Searchable abstracts of presentations at key conferences in endocrinology
Endocrine Abstracts (2018) 55 OC3 | DOI: 10.1530/endoabs.55.OC3

SFEEU2018 Society for Endocrinology: Endocrine Update 2018 National Clinical Cases (10 abstracts)

Hyperprolactinaemia resistant to dopamine agonist due to an ectopic source of prolactin arising from a Uterine Tumour Resembling Ovarian Sex Cord Tumours (UTROCST)

Mohamed Bakhit 1 , Sobia Arshad 1 , John Bidmead 2 , Masud Haq 3 , Dylan Lewis 4 , Salvador Diaz-Cano 5 & Simon J. B. Aylwin 1


1Department of Endocrinology, King’s College Hospital, London, UK; 2Department of Gynaecology, King’s College Hospital, London, UK; 3Department of Endocrinology, Tunbridge Wells Hospital, Tunbridge Wells, UK; 4Department of Radiology, King’s College Hospital, London, UK; 5Department of Histopathology, King’s College Hospital, London, UK.


Introduction: Moderate hyperprolactinaemia occurring in a patient with a normal pituitary MRI, assuming macroprolactin and stress are excluded, is generally considered to be due to a lesion below the level of detection of the MRI scanner. Most patients with mild-moderate hyperprolactinaemia and a normal MRI respond to dopamine agonist therapy. We describe a patient who had prolactin elevation typical of a prolactin-secreting macroadenoma, but with a normal MRI, and in whom the prolactin rose further with dopamine agonist treatment.

Case: A 46 year-old female presented with 12 months history of secondary amenorrhoea without galactorrhoea. Prolactin was 4746 mIU/l without macroprolactin complexes, LH & FSH were low and oestradiol was undetectable. She had normal visual fields and no other clinical or biochemical features of pituitary dysfunction. She was not on regular medication. Pituitary MRI was normal with no focal lesion. She was started on cabergoline 250 mcg twice weekly which was subsequently increased to 500 mcg twice weekly. Repeat serum prolactin 5 months and 8 months later showed a progressive rise to 6649 mIU/l and 9653 mIU/l respectively, and rose to 11,611 mIU/l. Compliance with medication was confirmed. Repeat pituitary MRI scan was normal. An alternative source of prolactin was considered and further clinical assessment revealed a palpable pelvic mass. Pelvic CT showed an 11 cm uterine mass which raised the possibility of an ectopic prolactin source. She underwent surgical resection. Histological examination showed a benign Uterine Tumour Resembling Ovarian Sex Cord Tumours (UTROSCT). Immunohistochemistry was negative for prolactin, however, serum prolactin postoperatively was 59 mIU/L and her menstrual cycle returned to normal.

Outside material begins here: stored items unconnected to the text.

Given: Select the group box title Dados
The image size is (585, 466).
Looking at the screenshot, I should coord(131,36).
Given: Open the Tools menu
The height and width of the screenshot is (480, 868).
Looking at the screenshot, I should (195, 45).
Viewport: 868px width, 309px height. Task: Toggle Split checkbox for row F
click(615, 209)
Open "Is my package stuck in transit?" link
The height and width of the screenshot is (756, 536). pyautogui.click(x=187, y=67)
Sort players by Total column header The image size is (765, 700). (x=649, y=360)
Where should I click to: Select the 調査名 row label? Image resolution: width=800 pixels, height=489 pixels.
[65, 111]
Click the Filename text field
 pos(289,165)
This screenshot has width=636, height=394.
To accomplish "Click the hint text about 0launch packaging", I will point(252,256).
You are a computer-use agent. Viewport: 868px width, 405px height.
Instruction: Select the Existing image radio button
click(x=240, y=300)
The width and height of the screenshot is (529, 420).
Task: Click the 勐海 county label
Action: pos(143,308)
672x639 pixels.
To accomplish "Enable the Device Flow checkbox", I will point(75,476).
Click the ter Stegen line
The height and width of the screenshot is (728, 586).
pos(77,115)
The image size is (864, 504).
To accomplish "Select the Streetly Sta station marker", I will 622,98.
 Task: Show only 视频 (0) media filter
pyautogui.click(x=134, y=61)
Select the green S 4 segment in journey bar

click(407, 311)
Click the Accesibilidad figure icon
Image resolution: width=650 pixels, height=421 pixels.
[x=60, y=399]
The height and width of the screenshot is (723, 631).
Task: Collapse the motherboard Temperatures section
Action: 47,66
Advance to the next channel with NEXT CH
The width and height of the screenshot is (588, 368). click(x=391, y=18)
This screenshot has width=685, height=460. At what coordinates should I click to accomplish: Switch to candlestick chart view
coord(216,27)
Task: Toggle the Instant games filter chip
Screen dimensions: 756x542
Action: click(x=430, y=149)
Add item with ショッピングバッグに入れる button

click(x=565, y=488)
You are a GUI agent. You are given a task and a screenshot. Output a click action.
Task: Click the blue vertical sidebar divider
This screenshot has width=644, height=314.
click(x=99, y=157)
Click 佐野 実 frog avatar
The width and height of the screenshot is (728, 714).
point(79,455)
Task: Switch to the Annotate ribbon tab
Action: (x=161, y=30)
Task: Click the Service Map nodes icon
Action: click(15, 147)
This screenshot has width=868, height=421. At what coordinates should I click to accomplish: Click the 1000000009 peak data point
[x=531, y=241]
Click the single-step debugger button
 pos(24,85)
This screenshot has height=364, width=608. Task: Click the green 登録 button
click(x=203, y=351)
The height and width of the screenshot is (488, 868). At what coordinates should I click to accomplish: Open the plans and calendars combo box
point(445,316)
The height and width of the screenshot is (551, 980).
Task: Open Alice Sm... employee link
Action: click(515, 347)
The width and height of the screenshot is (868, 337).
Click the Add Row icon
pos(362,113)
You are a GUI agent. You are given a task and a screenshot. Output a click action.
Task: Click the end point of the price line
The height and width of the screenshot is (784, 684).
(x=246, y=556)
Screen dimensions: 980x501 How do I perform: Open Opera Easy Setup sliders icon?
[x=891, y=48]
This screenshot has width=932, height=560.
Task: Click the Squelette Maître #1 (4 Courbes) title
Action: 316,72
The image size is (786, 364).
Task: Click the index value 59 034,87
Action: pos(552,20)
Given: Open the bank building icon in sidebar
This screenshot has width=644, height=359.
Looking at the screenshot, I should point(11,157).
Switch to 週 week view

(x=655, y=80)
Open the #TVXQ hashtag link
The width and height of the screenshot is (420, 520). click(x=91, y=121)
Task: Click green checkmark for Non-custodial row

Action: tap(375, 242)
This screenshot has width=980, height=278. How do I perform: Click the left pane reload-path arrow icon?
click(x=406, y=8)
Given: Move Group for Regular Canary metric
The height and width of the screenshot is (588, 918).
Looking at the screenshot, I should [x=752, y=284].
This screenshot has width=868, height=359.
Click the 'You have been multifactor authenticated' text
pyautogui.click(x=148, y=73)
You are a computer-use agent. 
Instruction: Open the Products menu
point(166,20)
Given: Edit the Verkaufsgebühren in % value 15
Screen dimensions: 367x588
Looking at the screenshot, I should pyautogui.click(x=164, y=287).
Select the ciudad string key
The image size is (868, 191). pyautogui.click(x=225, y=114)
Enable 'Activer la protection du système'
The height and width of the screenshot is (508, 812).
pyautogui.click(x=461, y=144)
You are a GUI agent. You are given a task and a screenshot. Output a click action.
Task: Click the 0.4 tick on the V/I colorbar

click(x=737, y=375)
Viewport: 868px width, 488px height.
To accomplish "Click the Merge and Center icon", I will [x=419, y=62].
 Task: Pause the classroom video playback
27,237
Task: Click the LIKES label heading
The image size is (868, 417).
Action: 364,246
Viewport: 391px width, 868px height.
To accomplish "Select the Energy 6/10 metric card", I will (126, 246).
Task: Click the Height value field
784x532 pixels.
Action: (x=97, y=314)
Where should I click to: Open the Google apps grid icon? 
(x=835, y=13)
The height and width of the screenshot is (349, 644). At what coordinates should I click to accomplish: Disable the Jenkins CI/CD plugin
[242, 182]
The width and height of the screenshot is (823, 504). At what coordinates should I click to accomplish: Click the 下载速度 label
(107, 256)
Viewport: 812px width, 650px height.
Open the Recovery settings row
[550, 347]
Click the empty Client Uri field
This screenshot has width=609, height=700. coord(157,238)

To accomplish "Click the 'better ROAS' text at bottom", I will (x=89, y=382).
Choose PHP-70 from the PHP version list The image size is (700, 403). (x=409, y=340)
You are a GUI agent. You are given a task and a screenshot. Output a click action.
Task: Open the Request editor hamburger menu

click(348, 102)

Discussion: The notable features of this case were (1) the high prolactin suggestive of a macroadenoma with a normal MRI scan (2) a paradoxical rise in the serum prolactin after initiation of dopamine agonist therapy. Out of eight previous reports of ectopic extra-cranial prolactin secretion in the published literature, there are three ovarian germ cell tumours (two teratomas, one dermoid) which had microscopic pituitary elements. UTROSCTs are very rare uterine neoplasms with the most literature review citing 77 cases. UTROSCTs have not been associated with hyperprolactinaemia prior to this report. However, two other cases have been reported with uterine tumours (one “fibroid” and one “mesenchymal tumour”) which share characteristics with this case. Hyperprolactinaemia due to extra-cranial ectopic prolactin production is very rare. Where suspected, the majority of ectopic prolactin-secreting tumours have been located in the ovaries and uterus.